Attorney General Avichai Mendelblit says a legal problem prevents the establishment of a new settlement for the evacuees from the illegal outpost of Amona, political sources told Haaretz Tuesday.
According to the attorney general, the new settlement would need a special order by the army's commanding general in the area, but such an order is not legal when planning laws have to be circumvented to carry it out. Mendelblit’s opposition comes despite requests from officials including the prime minister to approve the new settlement.
For the time being, the 40 families evacuated from Amona are being housed in very crowded conditions in school buildings in the settlement of Ofra. They are demanding that the government make good on a promise to immediately establish a temporary settlement for them near the settlement of Shiloh, where their permanent settlement is to be established. But to do so would mean circumventing planning laws for which the special order must be signed.
According to a source familiar with the details, Mendelblit said a few weeks ago he was opposed to establishing the settlement based on the general’s signature and preferred the normal legal channels. According to the source, there is no real chance that such an order will be signed after Mendelblit made his decision, despite pressure from the right wing.

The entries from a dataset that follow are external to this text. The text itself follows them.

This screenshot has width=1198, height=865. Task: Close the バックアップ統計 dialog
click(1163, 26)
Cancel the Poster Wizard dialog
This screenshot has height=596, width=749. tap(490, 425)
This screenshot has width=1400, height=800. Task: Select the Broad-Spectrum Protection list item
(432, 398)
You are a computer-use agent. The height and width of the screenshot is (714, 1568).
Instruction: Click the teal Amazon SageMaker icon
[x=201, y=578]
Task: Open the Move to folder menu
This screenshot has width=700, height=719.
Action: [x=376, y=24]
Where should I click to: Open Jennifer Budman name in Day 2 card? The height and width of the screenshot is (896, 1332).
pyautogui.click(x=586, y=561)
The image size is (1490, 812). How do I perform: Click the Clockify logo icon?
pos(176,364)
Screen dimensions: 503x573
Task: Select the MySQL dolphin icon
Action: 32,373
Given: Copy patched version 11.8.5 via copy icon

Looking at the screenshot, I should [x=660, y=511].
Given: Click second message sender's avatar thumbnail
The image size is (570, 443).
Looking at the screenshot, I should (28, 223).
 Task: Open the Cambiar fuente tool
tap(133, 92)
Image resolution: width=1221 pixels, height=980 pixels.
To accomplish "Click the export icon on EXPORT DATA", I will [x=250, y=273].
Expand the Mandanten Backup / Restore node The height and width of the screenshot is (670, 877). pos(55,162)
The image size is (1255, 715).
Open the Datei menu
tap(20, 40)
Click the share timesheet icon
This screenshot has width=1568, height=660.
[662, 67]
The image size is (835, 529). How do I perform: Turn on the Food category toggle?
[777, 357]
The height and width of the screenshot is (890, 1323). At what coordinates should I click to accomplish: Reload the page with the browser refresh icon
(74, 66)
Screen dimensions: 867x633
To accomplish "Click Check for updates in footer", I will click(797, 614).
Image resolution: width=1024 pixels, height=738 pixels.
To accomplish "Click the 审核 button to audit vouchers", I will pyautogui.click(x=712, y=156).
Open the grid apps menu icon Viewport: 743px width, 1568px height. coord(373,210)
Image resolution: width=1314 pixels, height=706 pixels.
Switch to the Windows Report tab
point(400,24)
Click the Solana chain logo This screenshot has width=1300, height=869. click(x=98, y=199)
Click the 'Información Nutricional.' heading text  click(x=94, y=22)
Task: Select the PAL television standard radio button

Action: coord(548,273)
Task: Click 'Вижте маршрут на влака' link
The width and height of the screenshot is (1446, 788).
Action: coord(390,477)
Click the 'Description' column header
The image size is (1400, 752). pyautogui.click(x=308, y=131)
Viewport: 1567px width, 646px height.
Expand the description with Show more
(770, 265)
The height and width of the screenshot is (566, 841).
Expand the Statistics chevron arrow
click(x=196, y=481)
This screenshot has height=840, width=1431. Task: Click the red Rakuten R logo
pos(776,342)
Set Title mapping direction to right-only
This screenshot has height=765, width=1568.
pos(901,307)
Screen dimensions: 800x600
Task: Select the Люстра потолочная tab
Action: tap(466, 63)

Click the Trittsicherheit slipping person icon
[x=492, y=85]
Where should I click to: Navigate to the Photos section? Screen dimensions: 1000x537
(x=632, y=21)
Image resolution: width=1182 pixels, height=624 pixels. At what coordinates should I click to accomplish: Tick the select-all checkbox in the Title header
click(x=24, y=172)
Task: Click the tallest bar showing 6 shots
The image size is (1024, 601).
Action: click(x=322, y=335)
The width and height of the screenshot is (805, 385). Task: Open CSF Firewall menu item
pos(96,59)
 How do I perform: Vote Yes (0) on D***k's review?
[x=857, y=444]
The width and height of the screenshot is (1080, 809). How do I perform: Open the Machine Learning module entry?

Meanwhile, the usual planning procedure for the new settlement, which has been named Amichai, is moving ahead. The Civil Administration's settlement subcommittee approved it, along with other building projects in the territories.
The plan for Amichai includes 102 housing units, although only 40 families were evacuated from Amona. Plans for Amichai have reached the stage of publication so the public can view them and register opposition, but according to law enforcement officials, it will take at least a few months before settlers can be housed at Amichai.
The settlement subcommittee also made progress on various phases of approval for around 2,000 housing units in the settlements of Ma’aleh Michmash, Talmon and Halamish (Neveh Tzuf). Agricultural land has been rezoned for housing construction in Ofra, and planning was moved ahead on a few units in the settlement of Psagot. But most of the plans moved ahead for housing units – around 840 – are for projects in the city of Ariel.
The plans advanced by the subcommittee are for a much smaller number of housing units than the heads of West Bank settlements had hoped. They were hoping for 10,000 units, and when the defense minster and the prime minister's people told them the number would be much lower, they were hoping for 5,000 units at least.
Some settlement leaders released statements critical of the prime minister, claiming that the figures showed that a de facto construction freeze was in force in the West Bank settlements.